Pemerintah justru mengharapkan komunitas Internet yang tergabung dalam Asosiasi Penyelenggara Jasa Internet Indonesia (APJII) melakukan filtering terhadap spam selama belum adanya cyber law.

"Kami memahami masalah spam ini sangat mengganggu bagi pelaku e-business sehingga memang perlu segera cegah. Dengan belum adanya cyber law maka inisiatif dari komunitas seperti APJII untuk memfilter ilegal e-mail ini sangat penting," kata Deputi Bidang Jaringan Kominfo Cahyana Ahmadjayadi.

Sekjen APJII Heru Nugroho berpendapat tidak tepat jika pemerintah menyerahkan penanggulangan spam sepenuhnya kepada komunitas Internet tanpa didukung regulasi yang memiliki kekuatan hukum.

Tanpa regulasi yang bersifat nasional, dia menilai penanggulangan spam kurang efektif karena ketiadaan sanksi dan tidak bisa menjangkau pihak-pihak di luar PJI seperti Warung Internet (Warnet).
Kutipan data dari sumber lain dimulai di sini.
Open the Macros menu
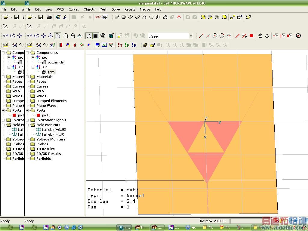Image resolution: width=308 pixels, height=231 pixels. click(x=145, y=9)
"Kalau sekedar filtering saja, mayoritas anggota APJII sudah memiliki fasilitas tersebut namun tidak bisa melakukan tindakan hukum kepada pelaku spamming," tandasnya.

Serangan spam juga dilancarkan dari luar negeri, sehingga aksi lokal saja tidak cukup untuk menangkalnya.

Memang APJII membuka fasilitas untuk melaporkan aksi spamming namun kurang efektif jika tidak diteruskan dengan penanggulangan melalui kerja sama dengan negara lain.

Namun di tengah ketiadaan regulasi dari pemerintah, APJII sudah merampungkan code of conduct bagi anggotanya mengenai penanggulangan spam dan cybercrime yang akan disosialisasikan akhir bulan ini.

Berbekal code of conduct, lanjut Heru, setidaknya anggota APJII bisa menyepakati untuk memberikan sanksi kepada PJI yang melanggar aturan bersama tersebut. "Itu adalah hal maksimal yang bisa kami lakukan."